SageMaker TensorFlow Object Detection: Null annotations raises exception
Hi there, nice to meet you all,
I've been trying to train an Object Detection Model (using Built-in Algoritms, Tensorflow) following the jumpstart examples as template, but as soon as I provide a null annotation sagemaker fails to train when calling fit(), and throws the following error (at the end of the post is the entire stacktrace)
ValueError: Invalid dimensions for box data: (0,)
As I understand, according to the mentioned example the annotations.json should have a COCO structure-like in order to Sagemaker considers it has valid, quoting the same tutorial:
The annotations.json file should have information for bounding_boxes and their class labels. It should have a dictionary with keys "images" and "annotations". Value for the "images" key should be a list of entries, one for each image of the form {"file_name": image_name, "height": height, "width": width, "id": image_id}. Value of the 'annotations' key should be a list of entries, one for each bounding box of the form {"image_id": image_id, "bbox": [xmin, ymin, xmax, ymax], "category_id": bbox_label}.
That is, as far as I know the COCO format (it should be explicitly mentioned i think!)
Great!, So what the issue here? If I provide a dataset with equal n° of images and annotations, thats great and I can train sucessfully my model, but if I have an image with no object in it, then i will have more images than annotations, for instance:
0001.jpeg 1 has object and the corresponding annotation
0002.jpeg has no object, so it doest have an annotation
So the annotation.json file looks like:
{ "images": [ { "file_name": "0001.jpeg", "height": 1944, "width": 2592, "id": "0001" }, { "file_name": "0002.jpeg", "height": 1944, "width": 2592, "id": "0002" } ], "annotations": [ { "image_id": "0001", "bbox": [ 688, 371, 1859, 1581 ], "category_id": 0 } ] }
As far as i could investigate, this is the standrad proccedure when no object is available, I've also downloaded an entire annotation coco dataset 2017 to make sure of this (you can download "2017 Train/Val annotations [241MB]" and search of instances_val2017.json and look for files with ID 25593, 41488, 42888 ... and you'll see that there are the images ones, but not the annotations ones)
So, I would like gently ask for your help, so I can properly train my model!
Thanks in advance!
P.S:
TraceBack
[Epoch 0], Speed: 0.058 samples/sec, loss=431737.90625.

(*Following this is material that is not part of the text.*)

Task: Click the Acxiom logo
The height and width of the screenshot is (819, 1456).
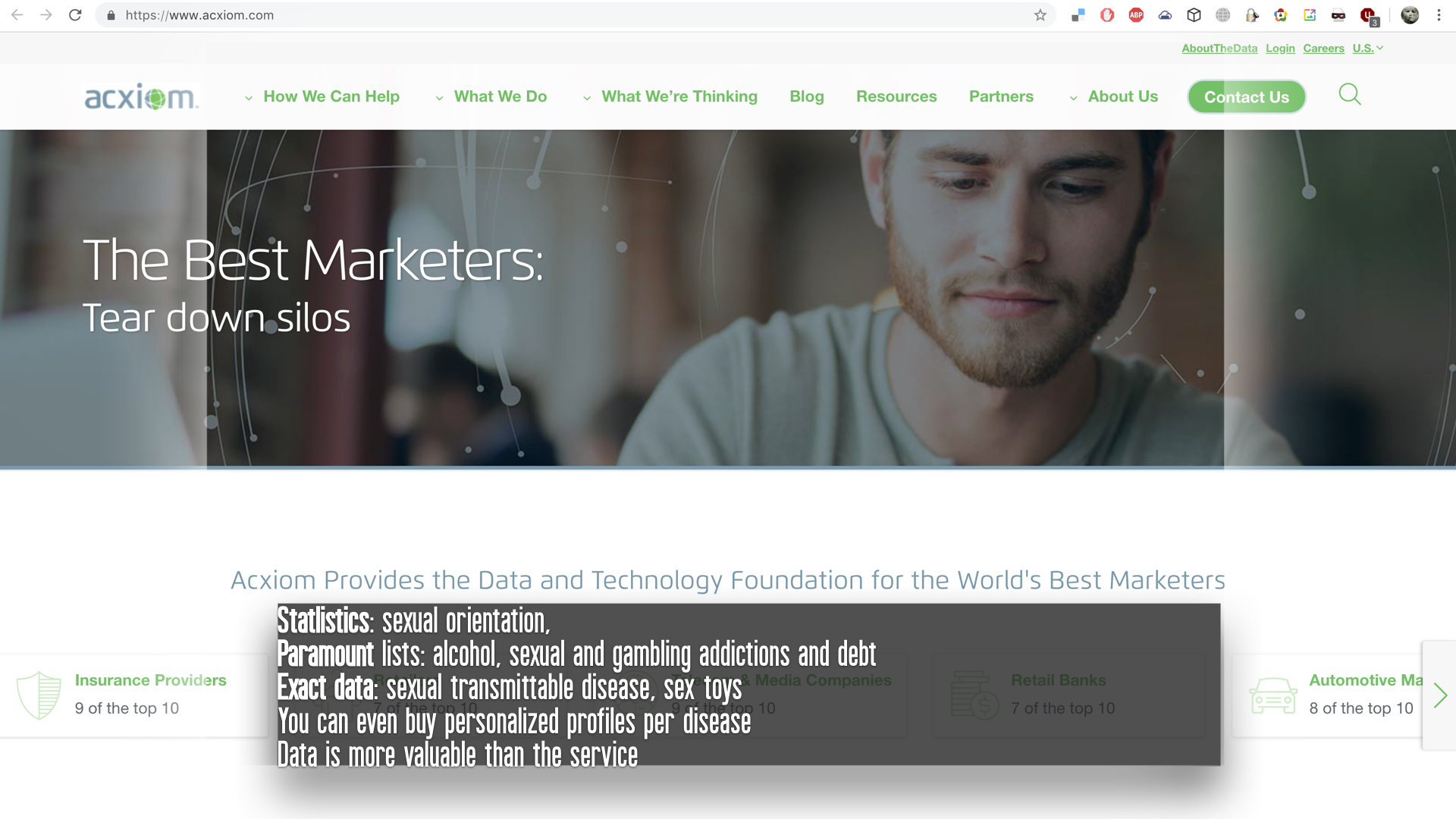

Traceback (most recent call last):
File "/opt/ml/code/transfer_learning.py", line 246, in <module>
run_with_args(args)
File "/opt/ml/code/transfer_learning.py", line 201, in run_with_args
train_and_save_model(
File "/opt/ml/code/train.py", line 130, in train_and_save_model
validation_losses = run_validation(detection_model, validation_data, batch_size, image_size, epoch)
File "/opt/ml/code/validation.py", line 25, in run_validation
losses_dict = model.loss(prediction_dict, shapes)
File "/opt/ml/code/object_detection/meta_architectures/ssd_meta_arch.py", line 824, in loss
) = self._assign_targets(
File "/opt/ml/code/object_detection/meta_architectures/ssd_meta_arch.py", line 1013, in _assign_targets
groundtruth_boxlists = [box_list.BoxList(boxes) for boxes in groundtruth_boxes_list]
File "/opt/ml/code/object_detection/meta_architectures/ssd_meta_arch.py", line 1013, in <listcomp>
groundtruth_boxlists = [box_list.BoxList(boxes) for boxes in groundtruth_boxes_list]
File "/opt/ml/code/object_detection/core/box_list.py", line 55, in __init__
raise ValueError("Invalid dimensions for box data: {}".format(boxes.shape))
ValueError: Invalid dimensions for box data: (0,)
2023-03-09 21:59:57,046 sagemaker-training-toolkit INFO Waiting for the process to finish and give a return code.
2023-03-09 21:59:57,047 sagemaker-training-toolkit INFO Done waiting for a return code. Received 1 from exiting process.
2023-03-09 21:59:57,048 sagemaker-training-toolkit ERROR Reporting training FAILURE
2023-03-09 21:59:57,048 sagemaker-training-toolkit ERROR ExecuteUserScriptError:
ExitCode 1
ErrorMessage "raise ValueError("Invalid dimensions for box data: {}".format(boxes.shape))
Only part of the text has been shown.